On 22 January 2026, TymeBank rebranded to GoTyme Bank, aligning its naming with foreign operations, such as those in its Asian markets, where the company had seen rapid growth in recent years. The registered company name remained as TymeBank Limited. At the time of rebranding, a new app was released, but customers migrated from one app to the other in phases. All customer data had already been migrated to the new app at the time it was launched, and existing bank accounts remained in operation throughout. Customers could also continue to use their existing physical cards once they transitioned to GoTyme Bank.

In September 2026, major South African financial services group Sanlam announced that it would begin offering banking services in South Africa, in partnership with GoTyme Bank, starting on 1 November that same year. Sanlam said it had received regulatory approval to introduce transactional services to its offerings. Sanlam will facilitate the marketing and distribution of GoTyme Bank's transactional banking products to Sanlam customers, via the latter's ecosystem. The service will begin using a soft launch, and then roll out across SA in 2027.

== Banking in the cloud ==
TymeBank was the first bank in South Africa to put its core-banking platform in the cloud. 85% of TymeBank's systems are AWS cloud applications that provide system scalability, uniform security and cost efficiencies. TymeBank's use of technology and the strategic relationship with Pick n Pay and Boxer stores eliminates the need for physical branches. The reduced operating costs and the national presence of the retail stores removes the barriers that have traditionally prevented an estimated 11 million unbanked South Africans from accessing banking services.

== Ownership ==
Previously wholly owned by African Rainbow Capital Financial Services Holdings, on 10 June 2019 African Rainbow Capital (ARC) and Ethos Private Equity jointly announced an investment of R200 million by the Ethos Artificial Intelligence (AI) Fund and co-investors (jointly Ethos AI Fund) into Tyme Bank Holdings. The transaction is subject to all conditions precedent being met.

The investment by the Ethos AI Fund in TymeBank will result in the fund being an 8% shareholder in the bank.

ARC announced in December 2021 that Tencent and CDC Group had become shareholders in TymeBank. This capital raising was expected to support TymeBank's emerging markets expansion.

== Business model and milestones ==
GoTyme offers a transactional account, money transfer service, savings account and educational App.
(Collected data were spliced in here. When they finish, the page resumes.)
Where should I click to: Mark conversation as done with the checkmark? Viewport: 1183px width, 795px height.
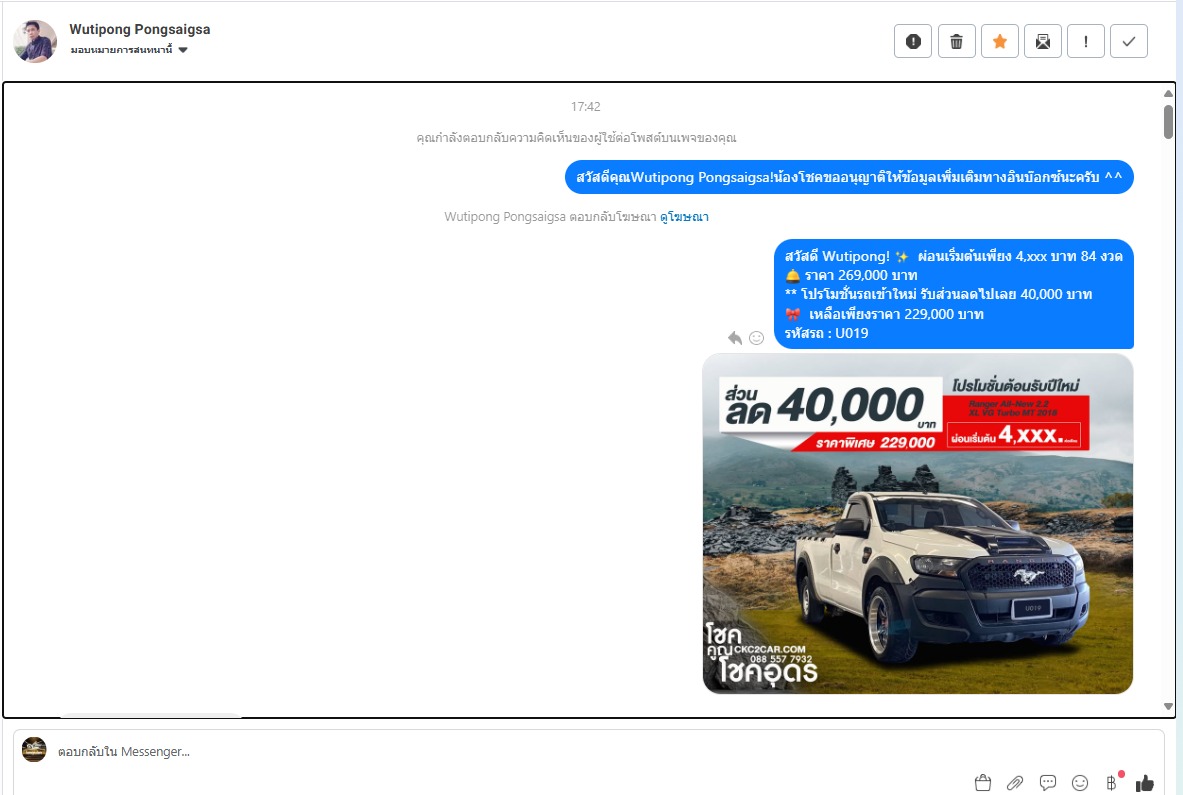(1128, 41)
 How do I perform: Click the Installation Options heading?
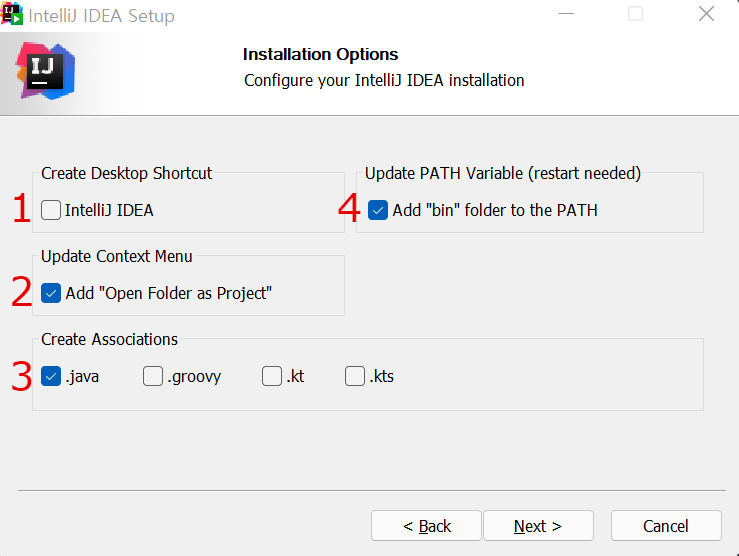pyautogui.click(x=320, y=54)
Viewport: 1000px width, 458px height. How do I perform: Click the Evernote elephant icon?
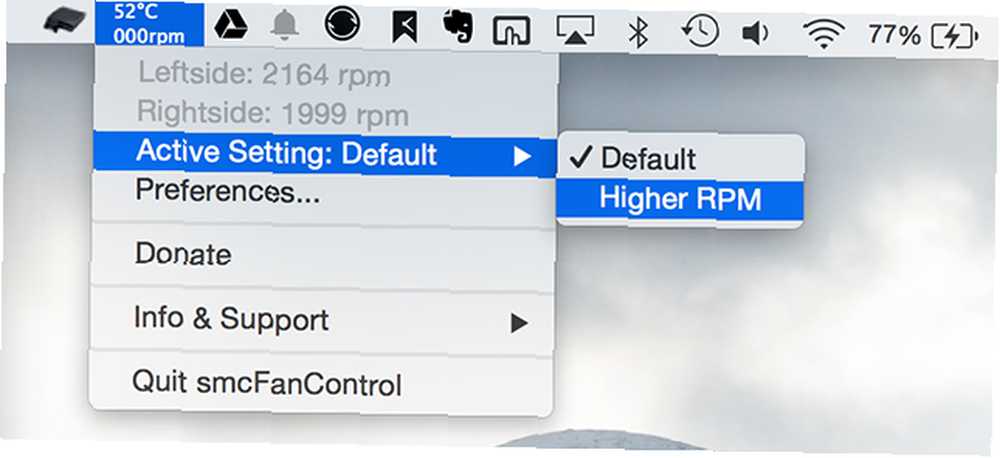[457, 27]
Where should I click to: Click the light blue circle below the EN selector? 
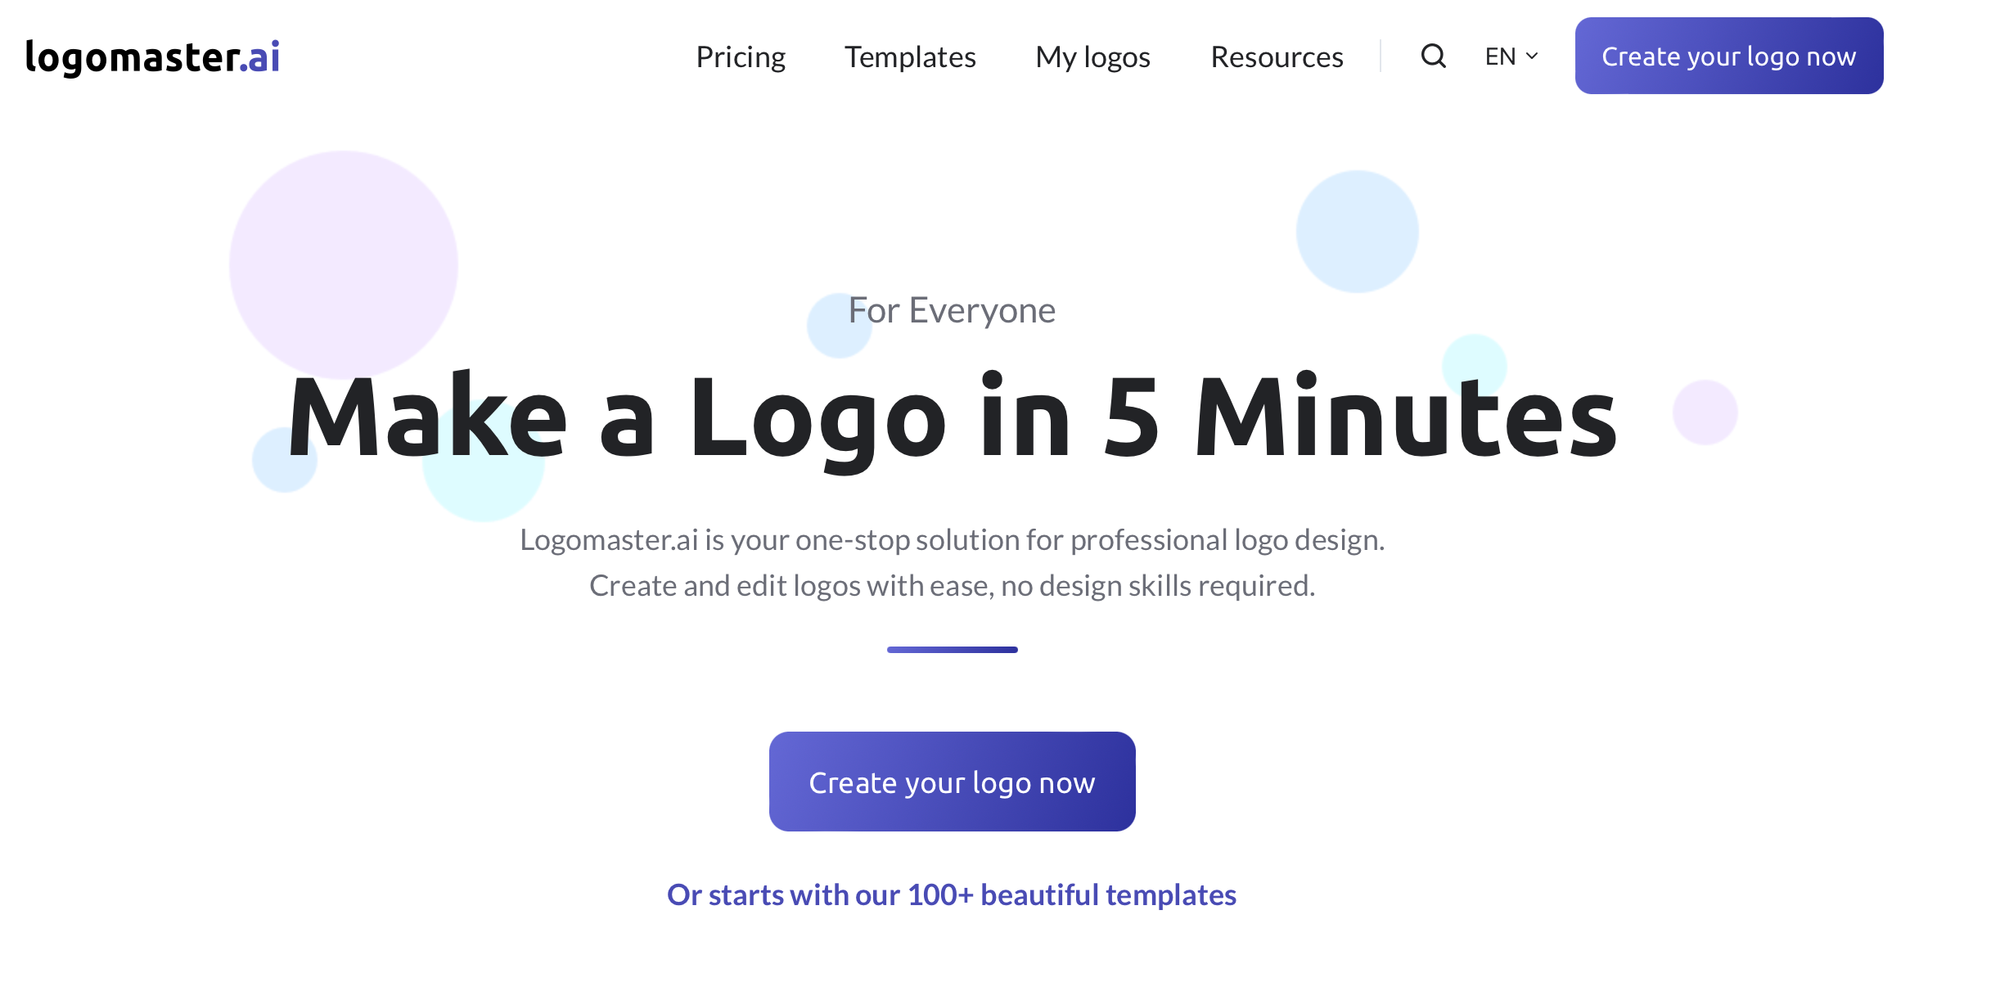(x=1357, y=231)
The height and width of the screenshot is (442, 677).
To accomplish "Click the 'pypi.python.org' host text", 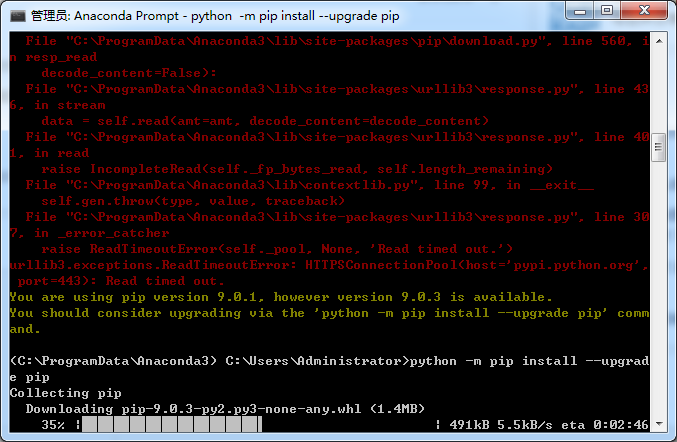I will point(576,265).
There are plans to introduce credit cards, unsecured loans, and loans to small and medium-sized enterprises (SME).

On 7 August 2019, TymeBank appointed Tauriq Keraan as the new CEO and by 28 November 2019, the bank had signed up one million customers. By the end of October 2021, TymeBank had four million customers, and it announced partnerships with TFG and Zion Christian Church.